In Portugal, regardless of several democratic conquests in local government, there is a negative image associated with vices, corruption, and low levels of transparency in some aspects of fund management and contract assignments. Longevity of mayors has also been considered a problematic issue as well as a decrease in voters’ turnout. Recently important legal innovations have been introduced in local government: independent local lists were allowed in the form of citizen groups; mayors’ terms were limited to three, and a parity law was enforced in candidates lists. My aim is to discuss whether these innovations are actual contributions for local democracy.
Management of local affairs by volunteer citizens for the common good has a long tradition in Portugal. Local councils have been assembling in the Iberian Peninsula since early twelfth century. After the Carnation Revolution in 1974, and since the beginning of the democratic regime, a participative democracy was established, with administrative decentralization and municipal reinforcement. Only with citizen participation, whether directly or indirectly, may democracy fulfil its purpose. On the other hand, reduced civic participation and low turnouts contribute to democratic deficit.
In local government there is now a system of closed party lists and councillors are elected in proportion to electoral results in each of the 308 Portuguese municipalities. Elected representatives consist of a mayor and a group of councillors with executive powers, who administer their own revenues and are submitted to control by a municipal assembly. Local autonomy has become a reality, particularly concerning budgetary, management and construction issues.

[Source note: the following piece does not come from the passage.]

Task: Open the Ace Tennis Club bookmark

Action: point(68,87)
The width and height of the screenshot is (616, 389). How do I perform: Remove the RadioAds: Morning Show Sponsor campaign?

Independent candidates, both for parliament and for local government, had been permitted in the 1976 Constitution, but only when they were included in party lists. Lists of citizen groups were permitted for town councils after the 1997 constitutional revision and the 2001 elections were the first to accept them. In a political party strong environment, citizen groups have been a negligible factor: their first result in 2001 was the election a mere 2 mayors (0.6 per cent of the municipalities). The 2013 elections brought about significant innovations, when 13 mayors were elected within citizen groups (4.2 per cent of the municipalities). Mayors elected within citizen groups have had political paths within the party system, including, in many cases, mayor in the same municipality. They possessed a pre-established social and political capital which granted them access to the election, beyond the usual barriers that independent candidates face. Recently, independent candidacies have been increasing in municipalities with higher levels of education and income, and are in effect challenging the local party system and winning in large urban centres. They have been a growing political force, which now occupies the fourth place in the political spectrum, with 19 mayors elected in 2021 (6.2 per cent of the municipalities).
Another innovation was the law that limited mayors’ terms to three (twelve years maximum in office, applied since the 2013 elections). From 1976 to 2013, 63 mayors (5 per cent) completed more than five mandates: they were called “dinosaurs” and two of them reached 37 years in office, or 10 mandates. The 2013 election resulted in the replacement of 63 per cent of mayors. There was a rejuvenation of mayors in Portuguese municipalities: from an average 63.5 years old for mayors who ended their terms in 2013 to 49 years old in newly elected mayors in the same year. Nevertheless, the new group revealed the same sociological characteristics as the one before and 64 per cent of them were already councillors for several mandates. There was no total replacement of local political elites in 2013 as there had been after the 1974 Revolution.
Turnouts in Portuguese local elections are quite low. After huge turnouts at the beginning of the democratic regime, in the 2013 local elections only 52.6 per cent of voters used their right to vote. However, turnouts have increased in municipalities where new candidates applied for office. Those were the ones with old mayors who had to leave. Turnouts were also higher in municipalities with citizen group candidacies, proving that legislative innovation, both regarding limitation of mandates and the introduction of new independent lists, may improve voters’ turnouts and political participation.
Regarding the gender issue, local government has still a long way to go. On the first 1976 elections 15 women were elected members of Parliament (5.7 per cent) and only 5 women were elected mayors (1.6 per cent). These figures have been growing, particularly since the introduction of a parity law in 2006, first applied in the 2009 general and local elections, which enforced a 33 per cent minimum for each gender in candidates’ lists. It was widely discussed, but it produced immediate effects in women’s election to MP positions. Not in local government, where women are indeed placed in candidates’ lists, abiding by the law, but not in mayor eligible positions.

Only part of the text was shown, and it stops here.